[Written request] Count the lines in the records below that contain the string "icon" with matching case, and reply with the number alone.

[Exercise inputs]
──────────
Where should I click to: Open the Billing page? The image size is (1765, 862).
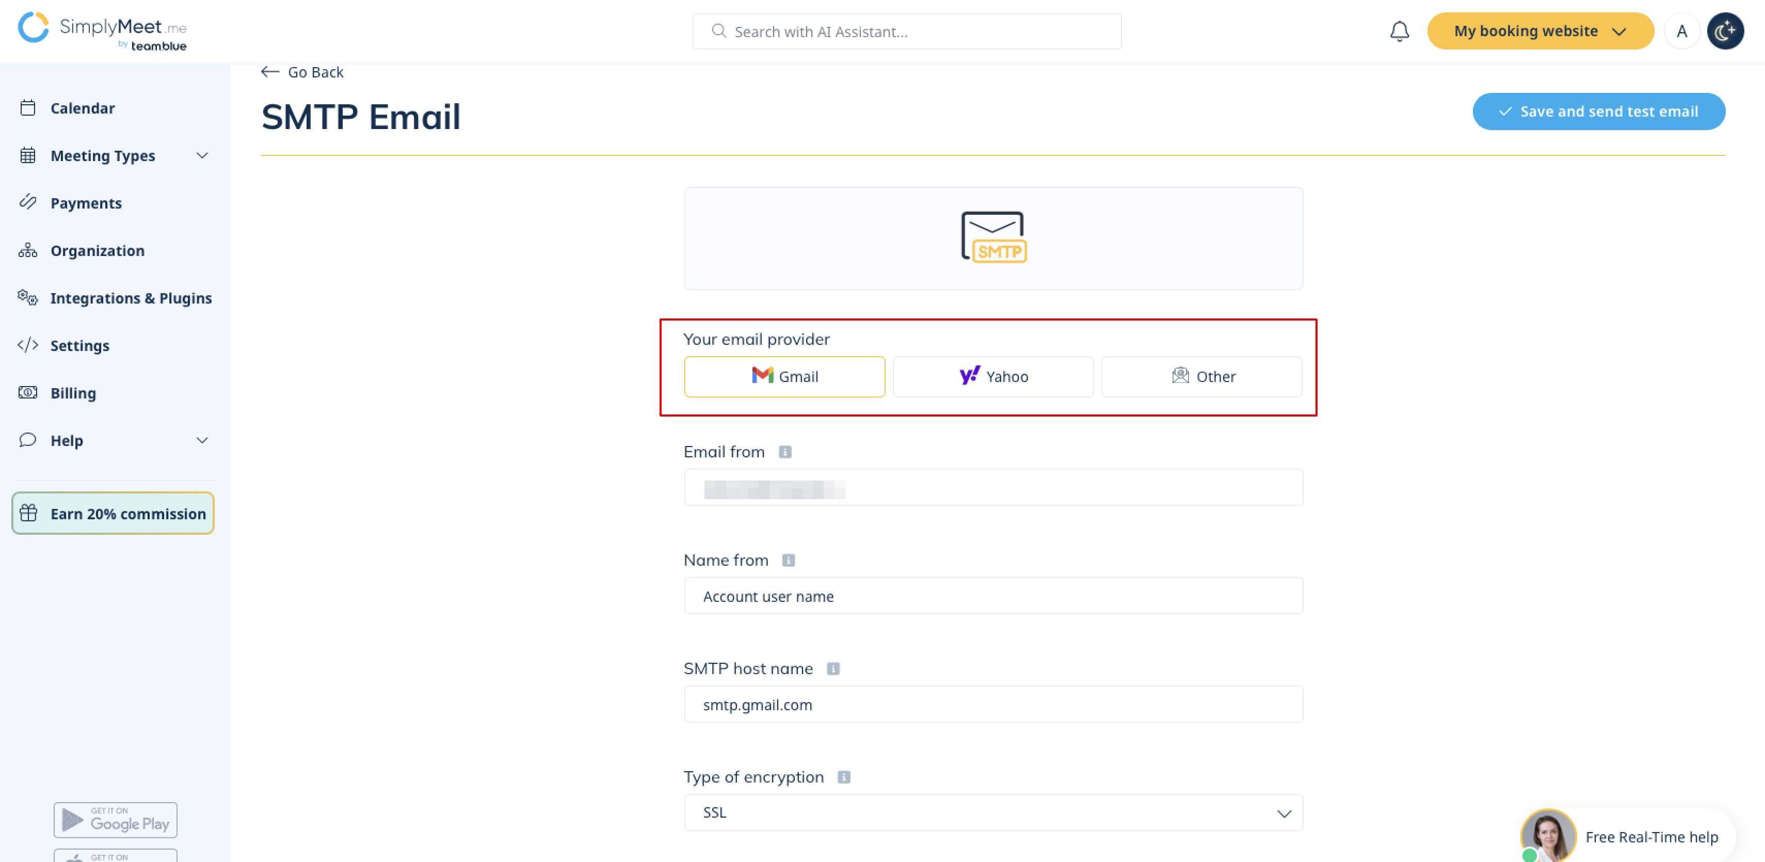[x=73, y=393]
──────────
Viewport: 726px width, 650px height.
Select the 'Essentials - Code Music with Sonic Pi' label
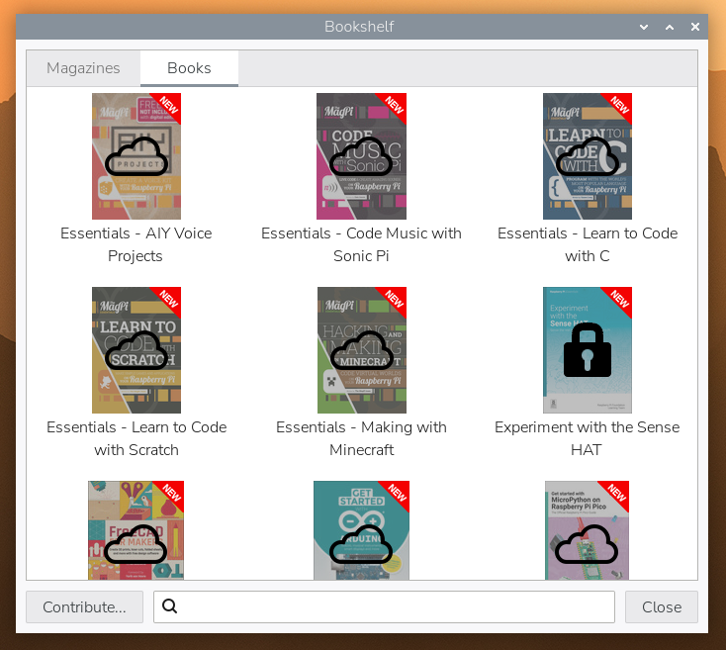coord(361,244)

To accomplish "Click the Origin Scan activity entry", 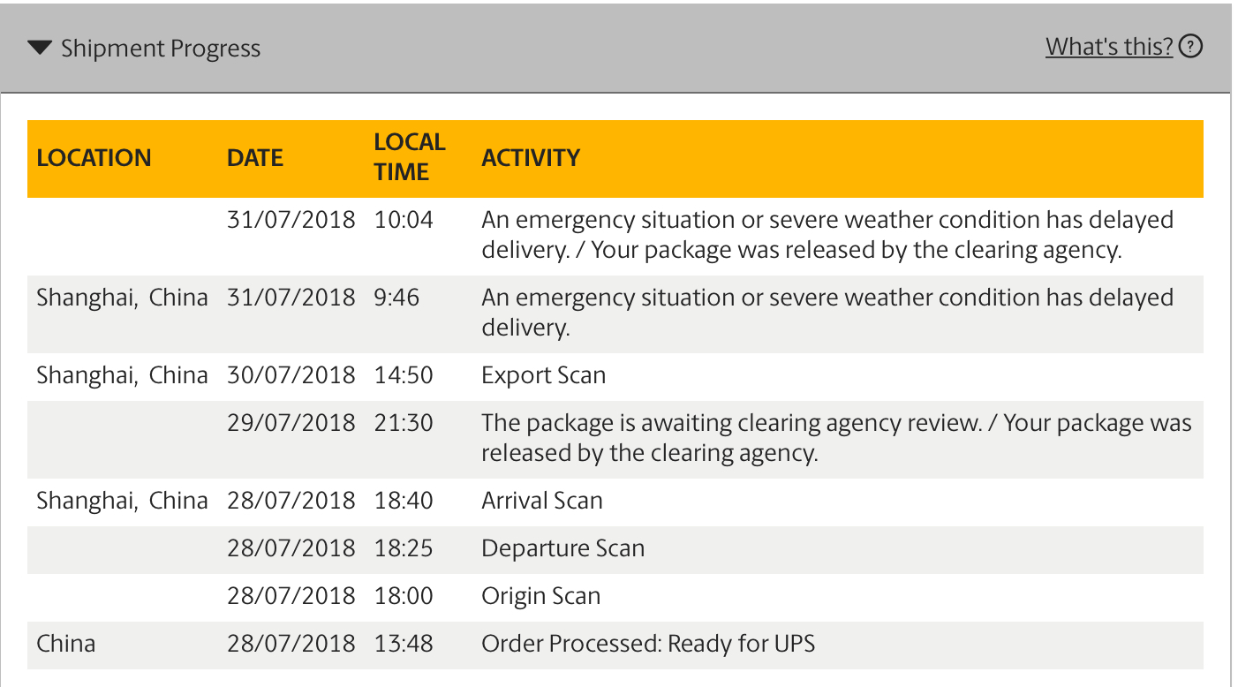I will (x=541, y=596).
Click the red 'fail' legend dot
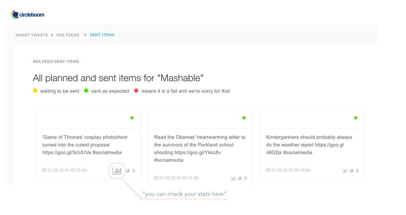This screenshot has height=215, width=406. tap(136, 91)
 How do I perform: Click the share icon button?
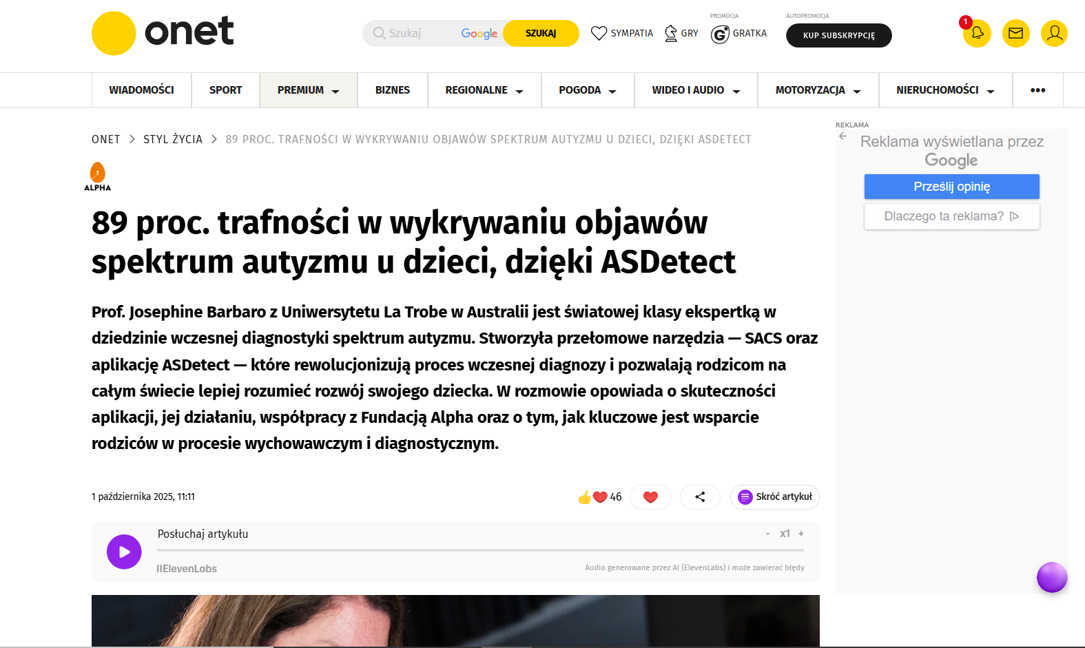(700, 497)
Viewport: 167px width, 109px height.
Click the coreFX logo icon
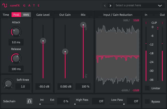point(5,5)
──────────
[Exercise output] 2